## Work instructions
Only the text should be kept: print every entry below exactly and leave each image out.

[Stored records]
[Start of section]

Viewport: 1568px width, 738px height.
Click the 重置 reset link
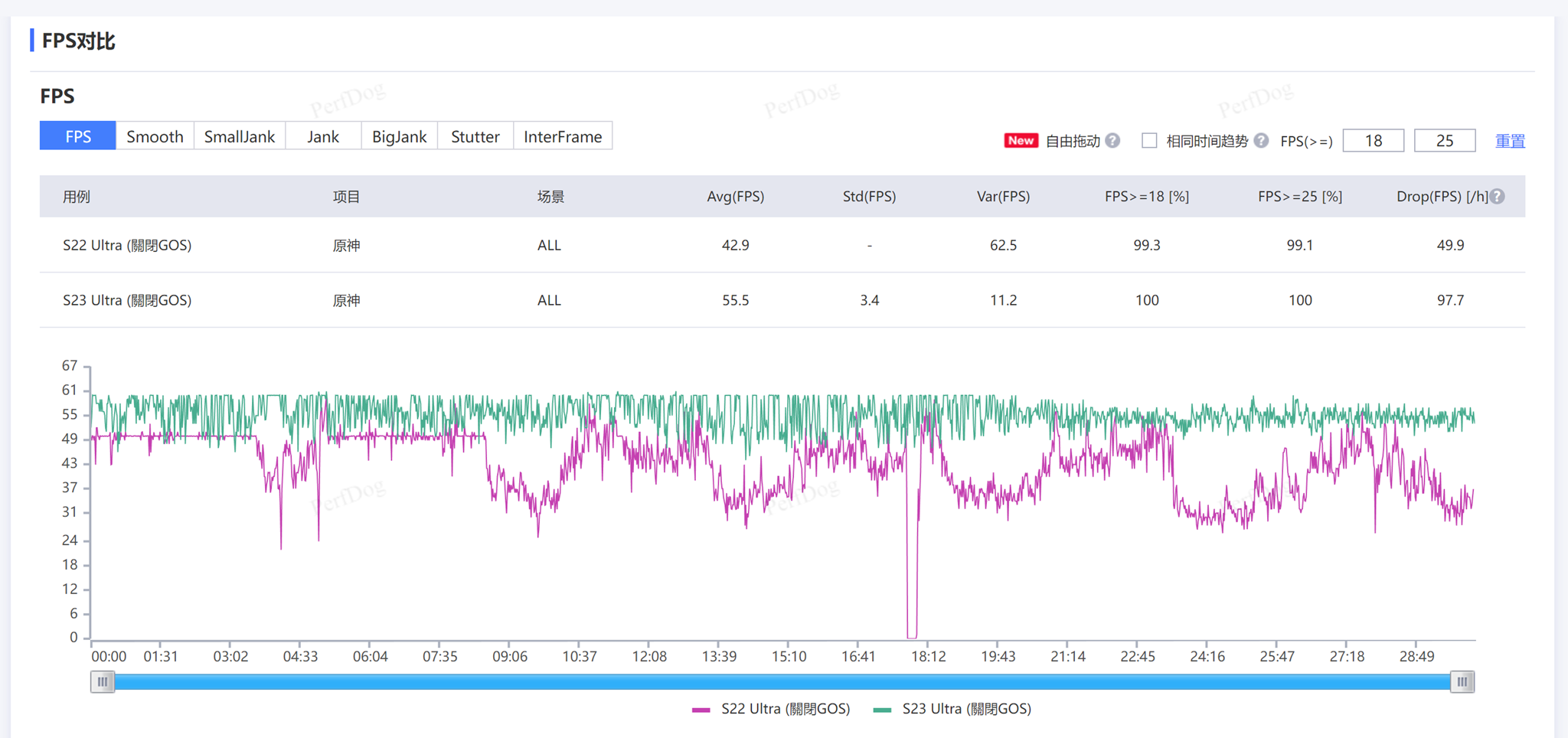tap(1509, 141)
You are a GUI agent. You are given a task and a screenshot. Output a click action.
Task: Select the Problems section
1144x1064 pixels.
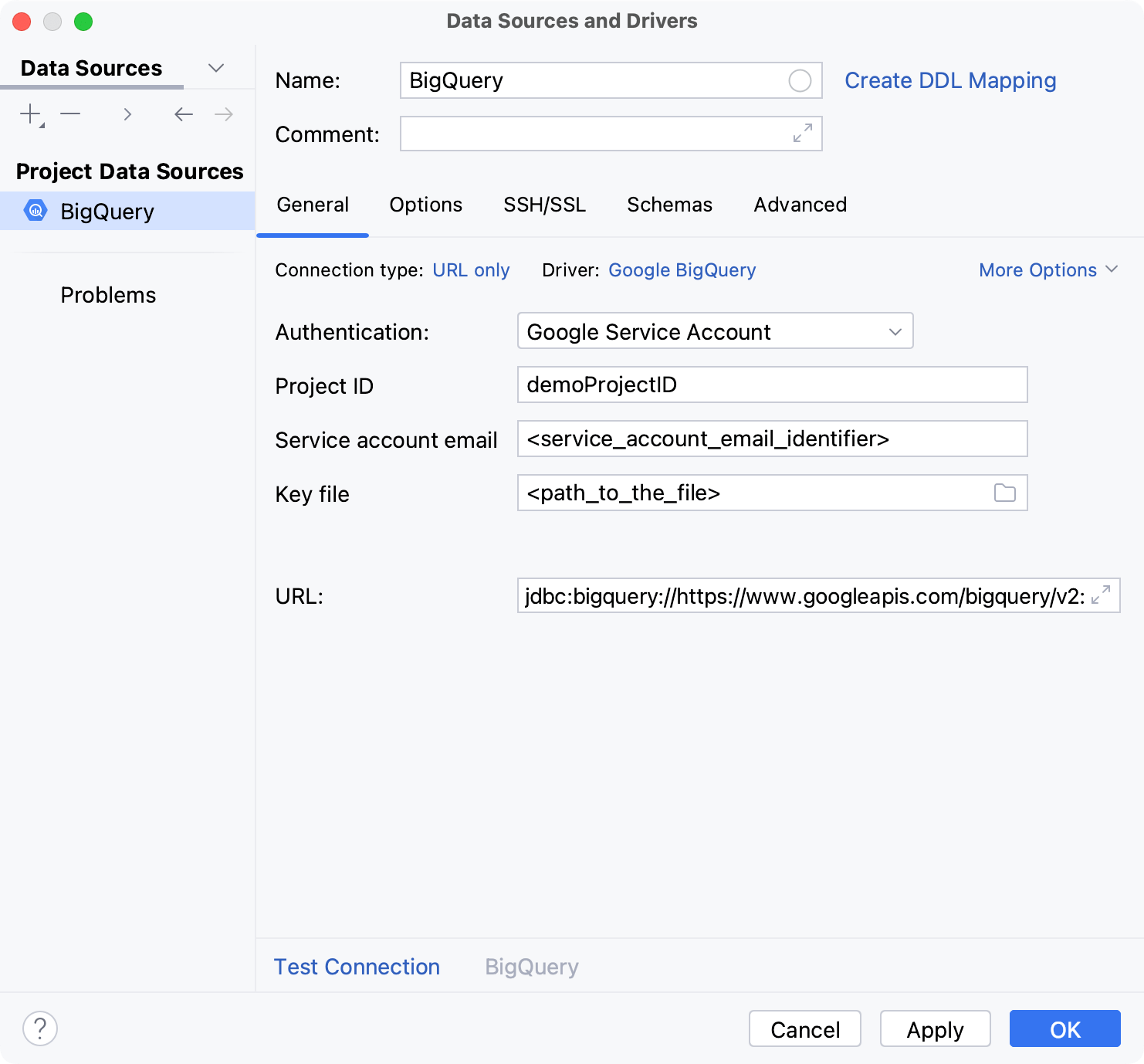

[End of section]

## Response for this exercise
Viewport: 1568px width, 738px height.
Click the 重置 reset link
tap(1509, 141)
You are a GUI agent. You are given a task and a screenshot. Output a click action.
Task: Select the Problems section
1144x1064 pixels.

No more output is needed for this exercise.